Mahoraga looked at Fate, unshaken. "Then help me remember why I was made. Help me remember what I was."
Fate's eyes narrowed beneath his helm.
"I can try. But your memories… they were never meant to return."
---
A flash of gold. A binding spell.
And Mahoraga was thrown into memory—
---
He stood on stone etched with curses, surrounded by shadowy figures in ceremonial robes. They chanted in a forgotten dialect. The room reeked of fear and divine blood.
Chains wrapped around his limbs. Runes glowed beneath his skin, pulsing with pain.
On a throne above him sat a young man—eyes mad with ambition.
"This will be my legacy. The ultimate shikigami. The one even the gods must kneel before. Let the Wheel turn. Let the curse become law!"
The ritual was cruel. Every wound inflicted forced Mahoraga to evolve—twisting, contorting, becoming more monstrous with each passing second.
He screamed.
Not in pain.
But in awakening.
He saw the truth: he was not a guardian. He was a weapon to be thrown at the divine. His purpose was never freedom. It was obedience until death.
When the wheel completed its eighth turn… he was no longer theirs to command.
He broke the summoning circle.
He slaughtered the ones who bound him.
And then he was sealed, feared even by his creator.
---
Mahoraga collapsed to his knees, gasping.
The vision faded. Constantine leaned against the wall, looking grim.
"They made you into something to kill gods," he said. "And when you became too good at it, they tried to erase you."
Zatanna knelt beside Mahoraga, her touch gentle. "You were never meant to have a will. But you do."
Doctor Fate nodded slowly. "You are not just power. You are potential."

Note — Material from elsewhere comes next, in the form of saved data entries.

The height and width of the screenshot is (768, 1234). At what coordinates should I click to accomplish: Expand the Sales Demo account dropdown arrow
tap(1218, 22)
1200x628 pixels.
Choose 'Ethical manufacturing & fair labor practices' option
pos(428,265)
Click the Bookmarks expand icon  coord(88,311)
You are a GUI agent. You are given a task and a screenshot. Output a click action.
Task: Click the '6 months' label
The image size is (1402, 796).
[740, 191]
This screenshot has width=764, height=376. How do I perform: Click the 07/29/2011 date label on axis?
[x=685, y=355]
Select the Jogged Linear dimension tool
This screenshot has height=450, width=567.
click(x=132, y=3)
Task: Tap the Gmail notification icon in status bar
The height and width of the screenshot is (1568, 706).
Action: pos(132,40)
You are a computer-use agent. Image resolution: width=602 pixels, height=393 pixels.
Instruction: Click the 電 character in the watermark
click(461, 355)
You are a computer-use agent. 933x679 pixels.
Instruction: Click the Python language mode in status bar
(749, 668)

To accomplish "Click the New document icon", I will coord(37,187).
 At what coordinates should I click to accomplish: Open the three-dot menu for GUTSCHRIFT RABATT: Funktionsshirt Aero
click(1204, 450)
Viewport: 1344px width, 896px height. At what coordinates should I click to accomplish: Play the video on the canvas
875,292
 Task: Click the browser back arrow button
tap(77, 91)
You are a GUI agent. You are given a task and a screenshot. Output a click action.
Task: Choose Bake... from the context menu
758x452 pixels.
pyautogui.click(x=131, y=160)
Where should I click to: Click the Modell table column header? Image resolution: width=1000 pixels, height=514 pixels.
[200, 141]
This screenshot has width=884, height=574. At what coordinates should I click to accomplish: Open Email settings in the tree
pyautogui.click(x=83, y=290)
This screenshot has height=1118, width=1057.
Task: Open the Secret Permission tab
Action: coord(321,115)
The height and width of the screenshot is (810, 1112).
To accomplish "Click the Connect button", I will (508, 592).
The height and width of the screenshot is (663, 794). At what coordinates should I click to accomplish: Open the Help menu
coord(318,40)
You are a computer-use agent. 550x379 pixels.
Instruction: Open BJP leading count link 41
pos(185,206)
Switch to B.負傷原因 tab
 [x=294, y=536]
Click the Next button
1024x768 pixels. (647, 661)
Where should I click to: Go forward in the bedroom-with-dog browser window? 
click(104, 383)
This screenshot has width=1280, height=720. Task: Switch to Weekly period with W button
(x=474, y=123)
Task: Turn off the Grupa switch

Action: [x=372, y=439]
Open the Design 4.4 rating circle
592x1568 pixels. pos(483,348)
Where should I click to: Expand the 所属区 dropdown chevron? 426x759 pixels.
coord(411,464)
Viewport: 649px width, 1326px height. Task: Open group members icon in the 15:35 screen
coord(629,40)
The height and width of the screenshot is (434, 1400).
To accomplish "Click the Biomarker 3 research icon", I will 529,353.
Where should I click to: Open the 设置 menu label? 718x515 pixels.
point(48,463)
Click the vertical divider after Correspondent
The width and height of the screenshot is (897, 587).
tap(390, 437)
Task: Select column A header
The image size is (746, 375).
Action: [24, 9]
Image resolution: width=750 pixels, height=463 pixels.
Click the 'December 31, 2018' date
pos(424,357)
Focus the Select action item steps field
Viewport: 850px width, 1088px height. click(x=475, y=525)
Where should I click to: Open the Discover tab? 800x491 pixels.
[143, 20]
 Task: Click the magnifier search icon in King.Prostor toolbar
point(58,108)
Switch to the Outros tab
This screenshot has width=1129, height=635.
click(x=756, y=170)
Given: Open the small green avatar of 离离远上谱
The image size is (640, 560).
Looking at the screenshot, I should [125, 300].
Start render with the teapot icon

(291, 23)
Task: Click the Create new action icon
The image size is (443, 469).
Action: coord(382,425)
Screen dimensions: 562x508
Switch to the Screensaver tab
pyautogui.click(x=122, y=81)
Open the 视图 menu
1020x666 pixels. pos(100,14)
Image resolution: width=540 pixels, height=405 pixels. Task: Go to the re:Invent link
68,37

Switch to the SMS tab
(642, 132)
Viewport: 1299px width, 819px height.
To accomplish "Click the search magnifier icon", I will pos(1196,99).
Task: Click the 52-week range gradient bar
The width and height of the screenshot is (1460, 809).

Mahoraga rose slowly. "They forged me for war. Then feared me for surviving it. Now others want to claim me. But I will not be chained again."
Fate extended a hand. "Then let me ward you. Not to control—but to shield. You must not walk into this blind."
Mahoraga hesitated, then nodded.
Golden glyphs shimmered over his chest—symbols of Choice, Freedom, and Will.
Constantine lit another cigarette. "Good luck, mate. If Darkseid's eye is on you, you're already in the game."
Zatanna placed her hand on Mahoraga's arm. "We'll face it together."
He glanced at her.
"I was made to walk alone. But maybe… I don't have to."
---
Far away, on Apokolips, Darkseid stood before a flaming gateway.
He watched the Boom Beacon pulse, still untouched.
He did not frown.
"He resists," Desaad murmured.
Darkseid's voice was stone and gravity. "Then let us see how long that lasts. Send the Furies."